### DOCUMENT EXTRACT
>>

Princess Eugenie requested her wedding dress be designed with a low back as a tribute to the hospital where she had a childhood scoliosis operation.
The dress, designed by by British-based Peter Pilotto and Christopher De Vos, features a neckline which folds around the shoulders to a low back that drapes into a flowing full length train, Buckingham Palace said.
The low back feature was specifically requested by Eugenie, who had surgery aged 12 to correct scoliosis, a spokesman added.
The princess has spoken of the importance of showing "people your scars" and is a patron of the Royal National Orthopaedic Hospital Appeal.
Eugenie was diagnosed with scoliosis when she was 12 years old and received treatment at the Royal National Orthopaedic Hospital (RNOH), undergoing a successful operation to straighten her spine.
The Queen’s granddaughter invited representatives from the RNOH NHS Trust to attend her wedding to Jack Brooksbank on Friday.
The couple tied the knot at St George’s Chapel in Windsor Castle, with members of the public and charity representatives on the guest-list for the grounds.

<<

### PROBLEMS AND TASKS
1. For the report on Princess Eugenie's wedding dress, say whether each statement agrees with it. Answer yes or no and quote the deciding words. (a) Eugenie had an operation for scoliosis at age 12. (b) The wedding took place at Westminster Abbey. (c) Eugenie is a patron of the Royal National Orthopaedic Hospital Appeal.
2. According to the report on Princess Eugenie's wedding dress, whom did she marry?

### DATA FOR REVIEW

>>

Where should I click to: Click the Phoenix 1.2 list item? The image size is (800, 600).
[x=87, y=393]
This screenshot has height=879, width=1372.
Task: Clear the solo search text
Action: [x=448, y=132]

<<

### ANSWER LIST
1.
(a) Yes: "who had surgery aged 12 to correct scoliosis"
(b) No: "The couple tied the knot at St George’s Chapel in Windsor Castle"
(c) Yes: "is a patron of the Royal National Orthopaedic Hospital Appeal"

2. Jack Brooksbank.